===== Provided material

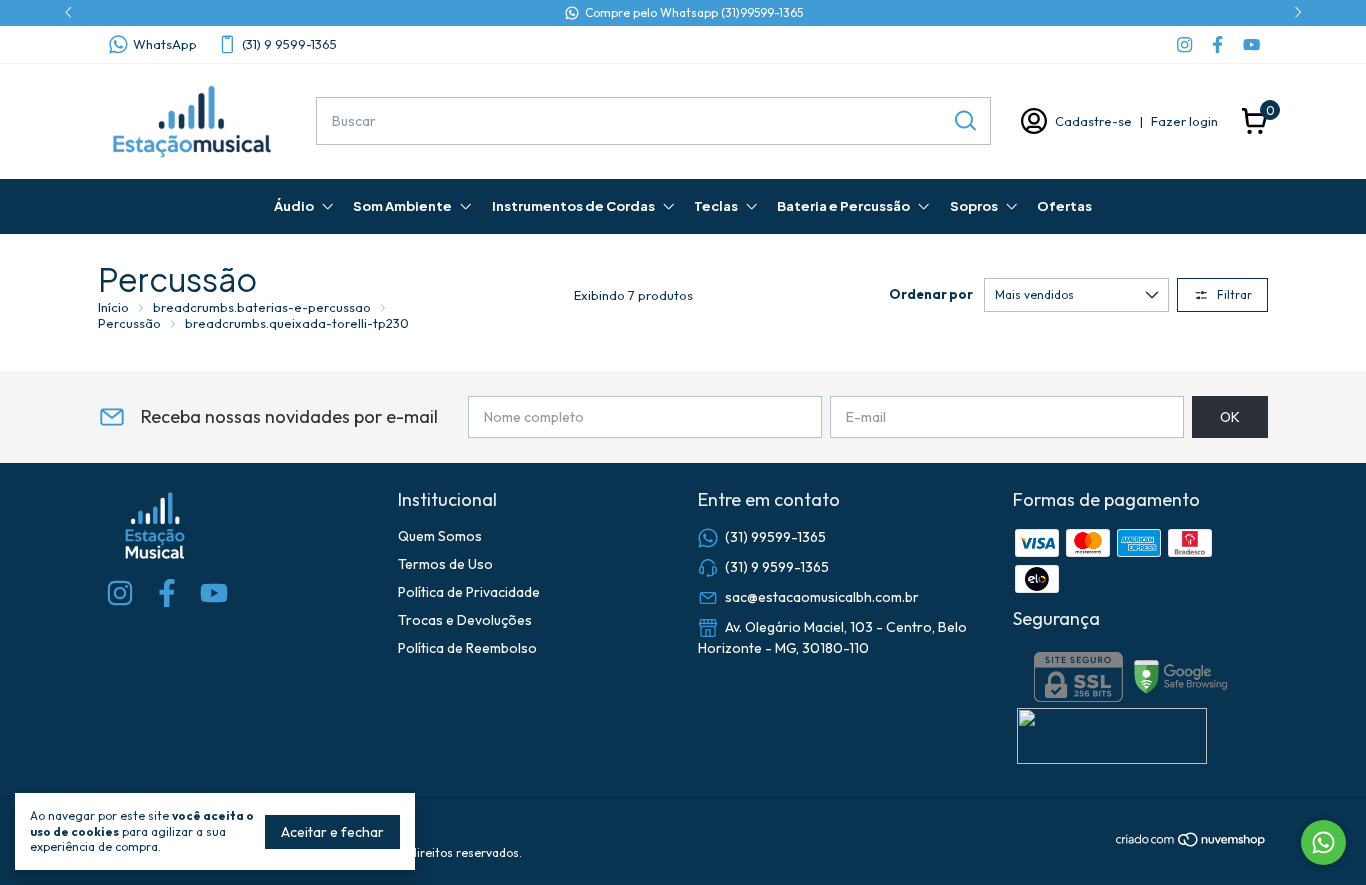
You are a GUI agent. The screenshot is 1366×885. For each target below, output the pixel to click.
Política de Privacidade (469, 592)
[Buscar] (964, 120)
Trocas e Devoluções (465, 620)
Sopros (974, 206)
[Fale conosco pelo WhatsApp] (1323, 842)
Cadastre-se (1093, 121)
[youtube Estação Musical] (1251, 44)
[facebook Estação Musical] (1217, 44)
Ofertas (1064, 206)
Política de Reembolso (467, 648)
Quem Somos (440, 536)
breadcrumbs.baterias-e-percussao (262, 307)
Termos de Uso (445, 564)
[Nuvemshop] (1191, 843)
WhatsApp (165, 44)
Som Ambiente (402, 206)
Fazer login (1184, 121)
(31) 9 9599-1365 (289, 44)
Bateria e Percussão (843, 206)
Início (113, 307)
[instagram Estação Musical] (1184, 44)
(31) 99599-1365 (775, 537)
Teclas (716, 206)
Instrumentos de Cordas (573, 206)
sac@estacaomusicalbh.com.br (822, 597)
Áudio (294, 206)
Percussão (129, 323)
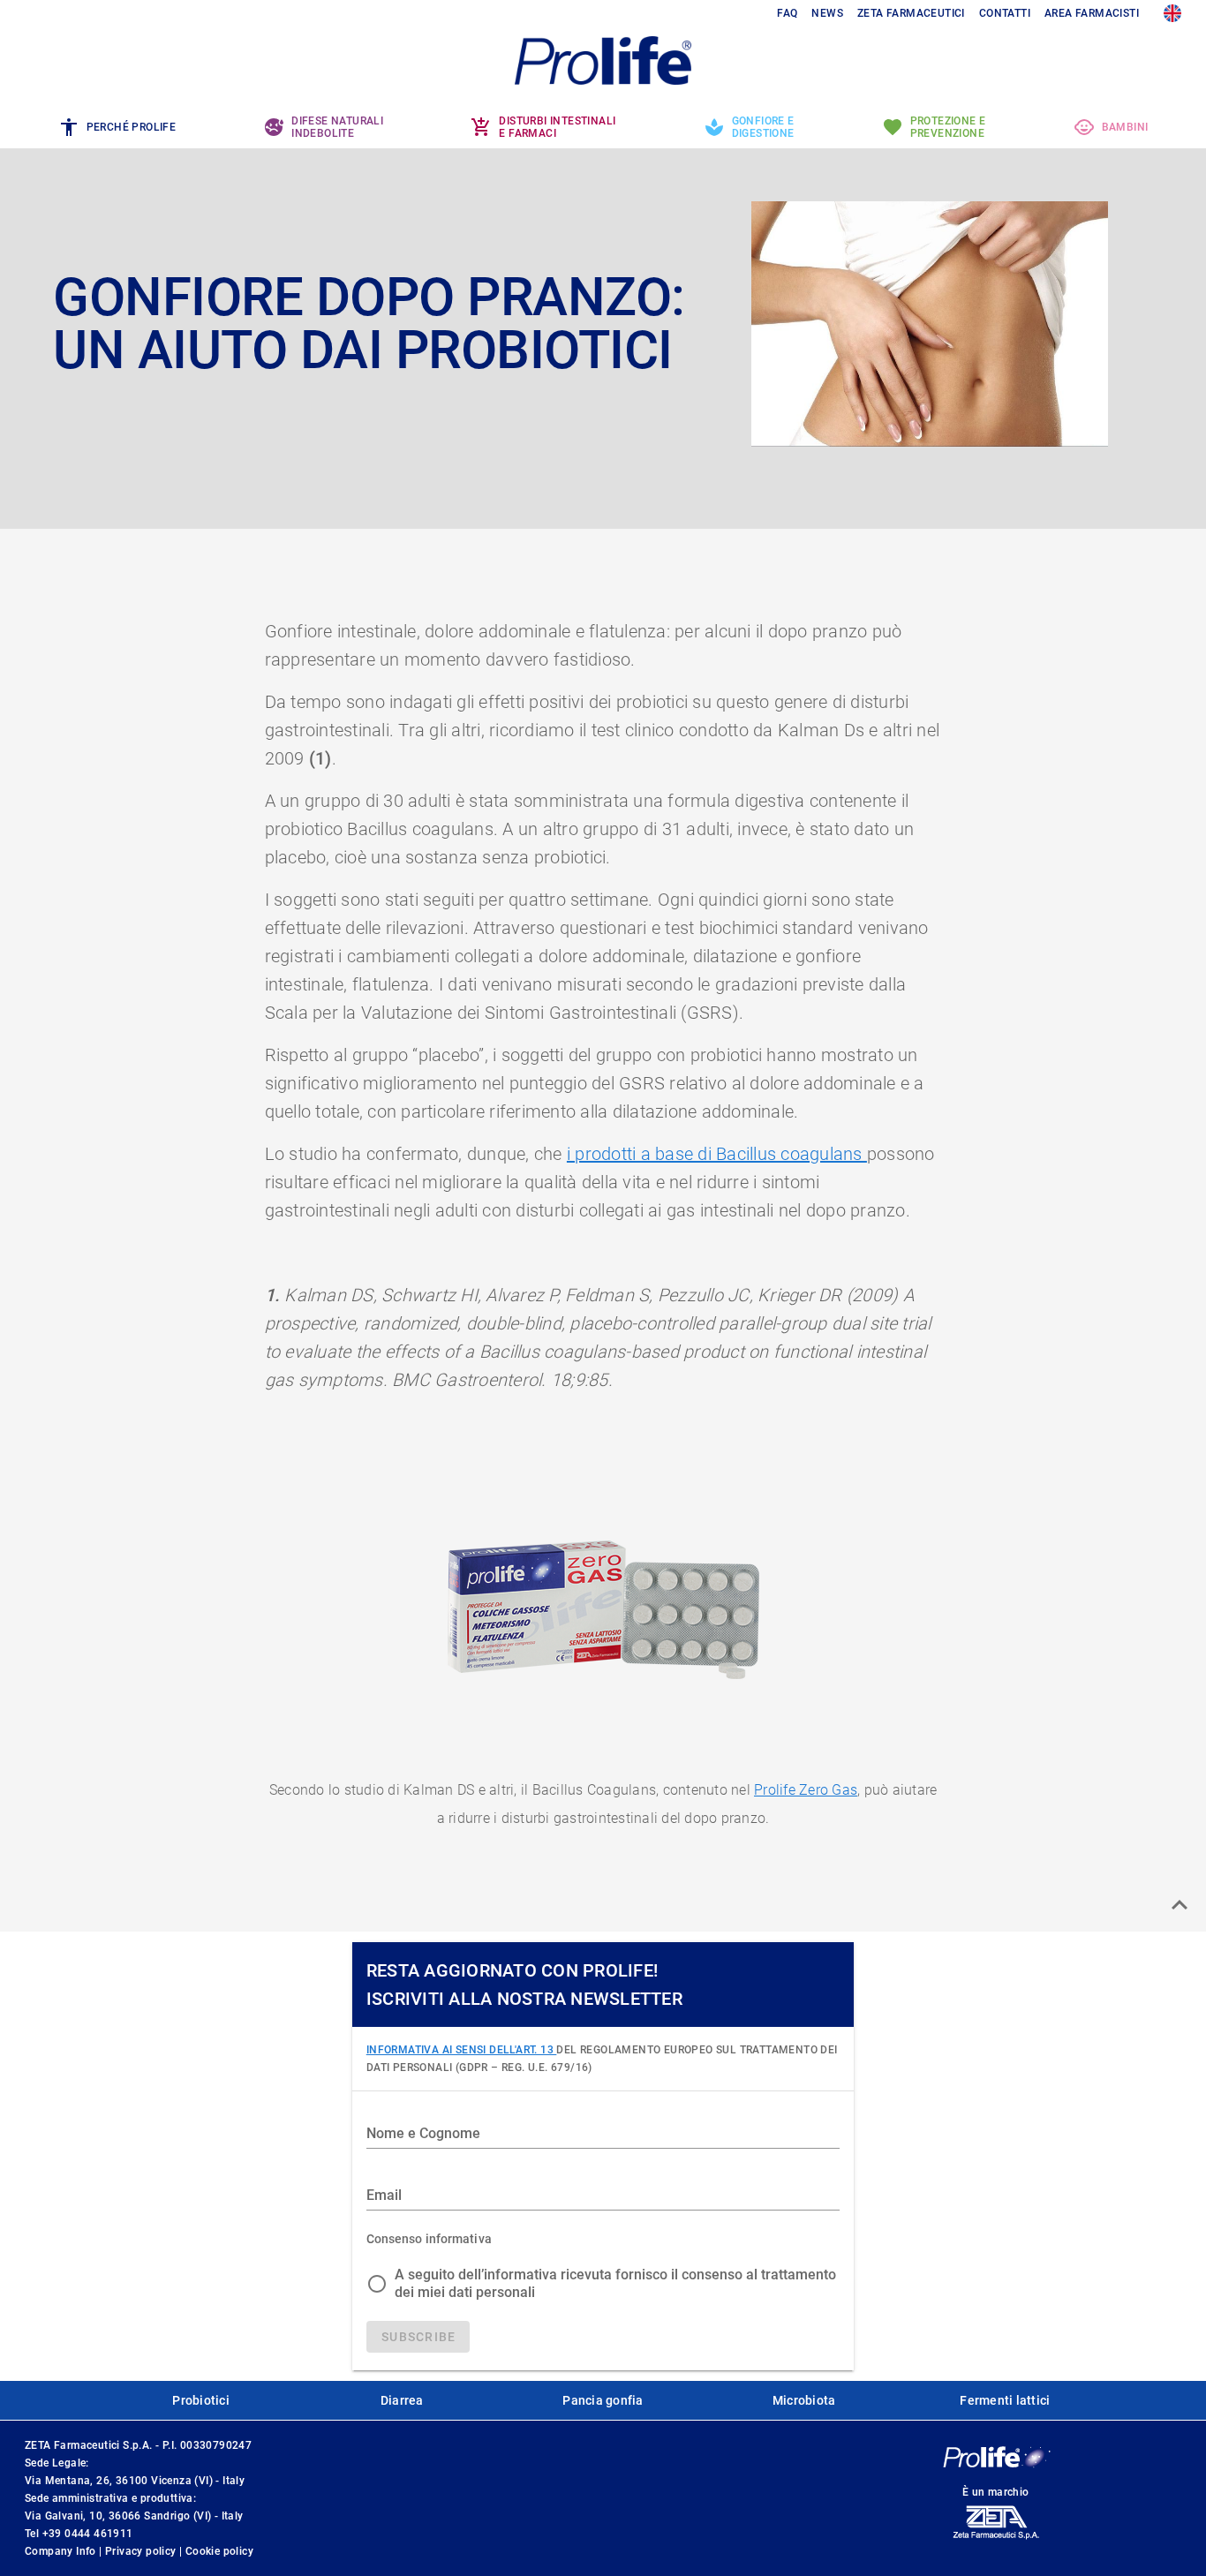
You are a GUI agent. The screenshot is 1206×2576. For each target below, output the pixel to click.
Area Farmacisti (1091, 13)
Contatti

==========

**What is being asked**.
Give the data again exactly, without pictures.

**Task response**.
You are a GUI agent. The screenshot is 1366×885. For each target below, output the pixel to click.
Política de Privacidade (469, 592)
[Buscar] (964, 120)
Trocas e Devoluções (465, 620)
Sopros (974, 206)
[Fale conosco pelo WhatsApp] (1323, 842)
Cadastre-se (1093, 121)
[youtube Estação Musical] (1251, 44)
[facebook Estação Musical] (1217, 44)
Ofertas (1064, 206)
Política de Reembolso (467, 648)
Quem Somos (440, 536)
breadcrumbs.baterias-e-percussao (262, 307)
Termos de Uso (445, 564)
[Nuvemshop] (1191, 843)
WhatsApp (165, 44)
Som Ambiente (402, 206)
Fazer login (1184, 121)
(31) 9 9599-1365 (289, 44)
Bateria e Percussão (843, 206)
Início (113, 307)
[instagram Estação Musical] (1184, 44)
(31) 99599-1365 (775, 537)
Teclas (716, 206)
Instrumentos de Cordas (573, 206)
sac@estacaomusicalbh.com.br (822, 597)
Áudio (294, 206)
Percussão (129, 323)
You are a GUI agent. The screenshot is 1206×2576. For each target below, output the pixel to click.
Area Farmacisti (1091, 13)
Contatti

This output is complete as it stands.